By Sarupya Ganguly
BENGALURU (Reuters) - U.S. Treasury yields will broadly fall over the coming year on expectations the Federal Reserve will soon end its hiking cycle, according to fixed-income strategists polled by Reuters, who also predicted a steeper yield curve in the year ahead.
Since its March 24 low, the yield on the U.S. 2-year Treasury note surged over 150 basis points, reaching a sixteen-year high of 5.12% last week as a tight labour market and still-sticky inflation suggested further rate hikes are needed.
But the yield has since fallen around 25 bps as the U.S. economy created the fewest jobs in about two-and-a-half years and markets interpreted recent statements from Fed officials as indicating the hiking cycle was nearing its end.
This recent decline in yields will continue over the coming year, according to the July 5-12 Reuters poll of 75 bond strategists.
"Economic data right now reflects decent momentum. That is going to dissipate in the next couple of months," said Thomas Simons, senior money markets economist at Jefferies, who expects yields to broadly fall in coming months.
"The market will price in a pretty aggressive path of rate cuts coming up."
Yields on the interest-rate-sensitive U.S. two-year note will drop about 70 basis points by end-year to 4.15%, the poll showed.
The benchmark U.S. 10-year note yield, currently at 3.95%, will fall to 3.50% in six months as was predicted in last month's poll.
If realized, this would narrow the spread between the two-year and ten-year Treasury yields to 65 bps by end-2023, down from around 90 bps currently.

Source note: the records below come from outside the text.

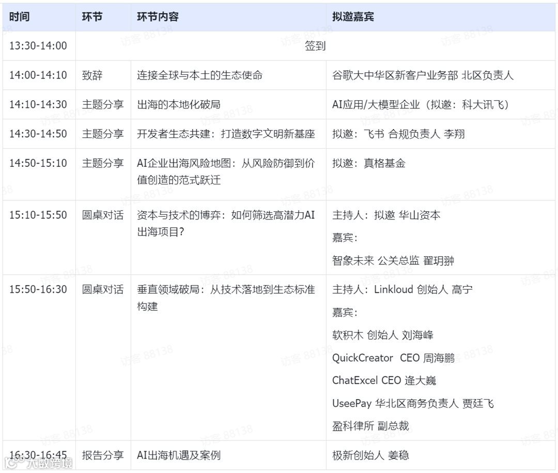Click QuickCreator CEO 周海鹏 entry

[x=393, y=358]

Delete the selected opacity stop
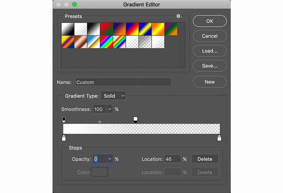pyautogui.click(x=205, y=159)
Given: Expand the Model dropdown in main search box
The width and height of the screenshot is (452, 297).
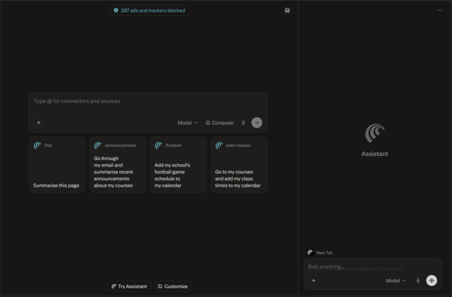Looking at the screenshot, I should [x=188, y=123].
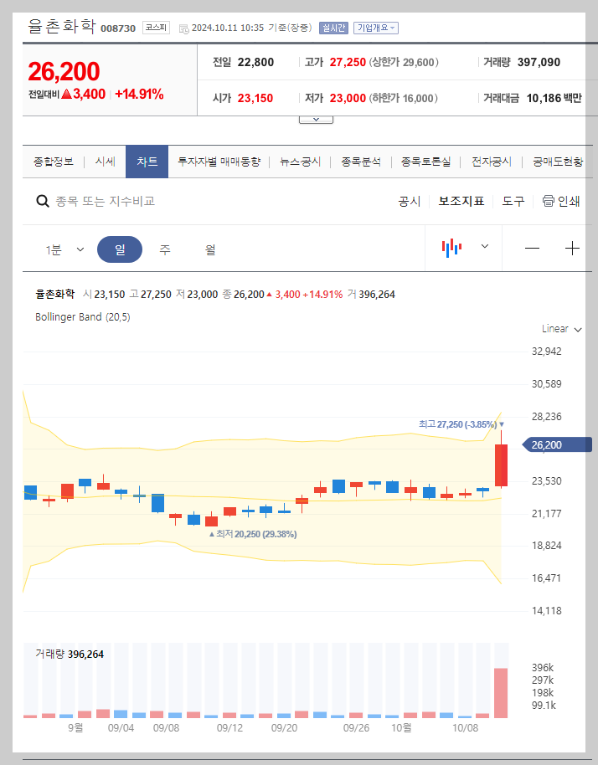
Task: Expand the stock summary chevron
Action: click(x=316, y=117)
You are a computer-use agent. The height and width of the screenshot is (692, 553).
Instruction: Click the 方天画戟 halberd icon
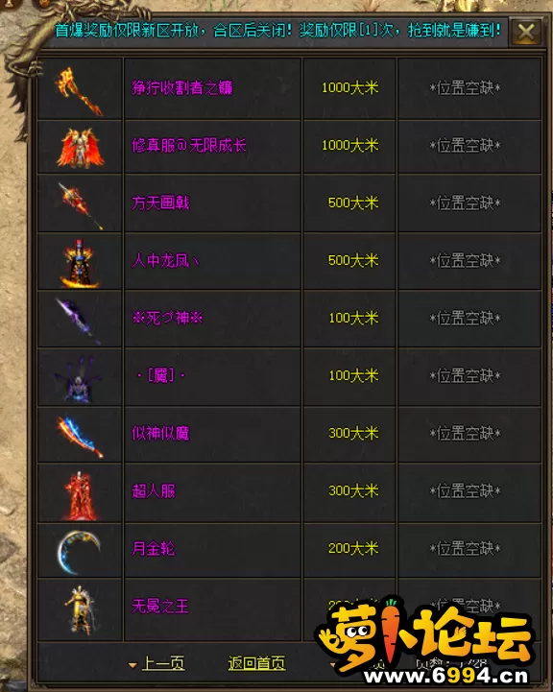point(80,206)
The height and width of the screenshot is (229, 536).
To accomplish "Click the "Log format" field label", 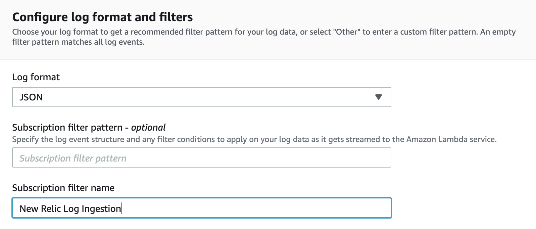I will (36, 77).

"The curve is likely to remain deeply inverted as the Fed threatens more hikes later this year. We expect gradual steepening in Q4 and more dramatic steepening in Q1 2024 when we expect the first cut," noted Gennadiy Goldberg, head of U.S. rates strategy at TD Securities.
"Slowing inflation and labour market data should help steepen the curve."
In a continued divergence from the Fed's view, market expectations based on interest rate futures see only one more rate hike this year, versus two predicted by the Fed. The first rate cut is currently priced in for March 2024.
This has led to a decline in yields and a rise in bond market volatility.
The MOVE index, the most widely-followed volatility indicator, hit a five-week high last week and is currently about 50% above its long-term average.
Meanwhile, the Fed's inflation projections are considered to be too hawkish by many who expect a steeper decline in price pressures and lower bond yields.
"Even if one assumes slower progress on inflation, six-month rolling inflation (180-day moving average) will still break out of its range in the next two months – heralding the end of 'sticky inflation' that has consumed markets in the last two years," noted Guneet Dhingra and Allen Liu, bond strategists at Morgan Stanley (NYSE:MS).